* _ФРАГМЕНТ ДОКУМЕНТА_

Что может быть ужаснее такой характеристики. И вот все-таки Костомаров утверждает, что у Петра было “некое высокое качество, которое побуждает нас, помимо нашей собственной воли, любить его личность, забывая его кровавые расправы и весь его деморализующий деспотизм, отразившийся зловредным влиянием и на потомстве”.
Что же это за высокое качество в человеке, заставляющее любить его, несмотря на всю его зловредность? Это называется преданностью идее, которой он всецело посвятил свою душу (“самопожертвование”, как сказано у Ключевского). Костомаров считает: “преданность идее – нравственной чертой в человеке, которая невольно привлекает к нему сердце”. И далее Костомаров говорит: “Петр любил русский народ не в смысле массы современных ему людей (т. е. не своих ближних), а в смысле того идеала, до какого желал довести народ”.
Здесь не только мнение Костомарова, здесь превосходно высказаны вообще мысли, присущие так называемому образованному обществу, как они окончательно сложились к XX веку. И этим засвидетельствовано глубочайшее извращение понятий добра и зла среди этого общества.

* _ЗАДАНИЯ_
• 1. Перечислите всех людей, которые названы по имени в отрывке о Петре.
• 2. Продублируйте из отрывка о Петре участок от «Здесь не только» до «среди этого общества.» включительно.
• 3. Подхватите отрывок о Петре и продолжите его с того места, где он заканчивается.

* _СОДЕРЖИМОЕ ЛИСТИНГА_
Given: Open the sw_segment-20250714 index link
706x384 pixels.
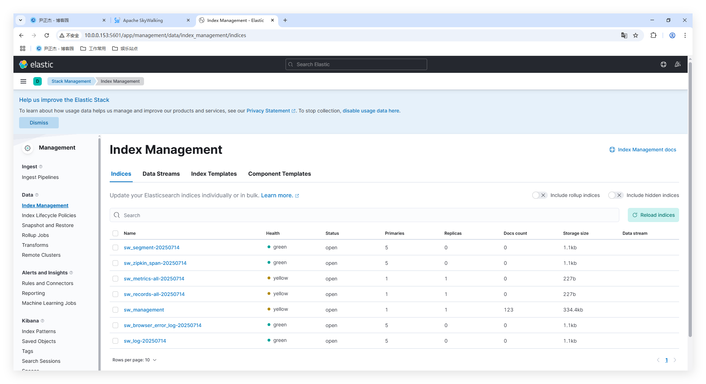Looking at the screenshot, I should pos(151,248).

* _ОТВЕТЫ ПО ЗАДАНИЯМ_
• 1. Костомаров, Петр, Ключевский

• 2.
Здесь не только мнение Костомарова, здесь превосходно высказаны вообще мысли, присущие так называемому образованному обществу, как они окончательно сложились к XX веку. И этим засвидетельствовано глубочайшее извращение понятий добра и зла среди этого общества.

• 3.
Костомаров говорит не о христианской любви к Петру. Любовь христианина к злодею, извергу выражается тем, что он скорбит о его душе, молится за него, прося простить его (“ненавидящих и обидящих нас прости, Господи Иисусе” (из вечерней молитвы). Но сердце христианина никак не может быть привлекаемо к человеку только за его преданность той или иной идее, если этот человек не любит людей и приносит и себя и других в жертву своей идее. Напротив, сердце христианина ужасается такой преданности, как губительному извращению чувств в человеке. Костомаров вставил здесь очень верное слово: “это высокое качество в нем, помимо нашей собственной воли, побуждает нас любить Петра”. Помимо нашей воли! – это значит: сердце христианина отвращается от таких дел, но наш ум, которому преданность идее кажется высоким чувством, увлекает нас, соблазняет...
Преданность идее не нравственная черта, это черта умственная. При таком словоупотреблении, как у Костомарова, или, иначе, у просвещенного европейским просвещением общества, высокие слова (сердце, любовь, нравственная черта) не соответствуют тем высоким понятиям, которые они должны обозначать. Они становятся пустыми словами – путают или извращают понятия – происходит игра понятиями или, иначе, смещение добра и зла – самое страшное, что может происходить в христианском обществе. Сердце наше сделалось рабом нашего ума.
И действительно, мы видим, что идея или идеал (отвлеченные общие блага – таких общих благ выдумывается очень много) стали идолами в современном христианском мире. Бесчисленные массы людей без всякого милосердия приносятся им в жертву. Преданный идее, или так называемый идеалист, говорит: “не людей люблю, а то, что сообразно моему идеалу, я хочу сделать их этих людей”. И когда преданный идее достигает власти, он мучает ближних, коверкает их жизнь, поступает с ними так, как ему кажется необходимым для достижения его идеала.
Таким был и Петр Великий, который “любил русский народ, по слову Костомарова, не в смысле современных ему людей (т. е. не своих ближних), а в смысле того идеала, до какого желал довести народ”.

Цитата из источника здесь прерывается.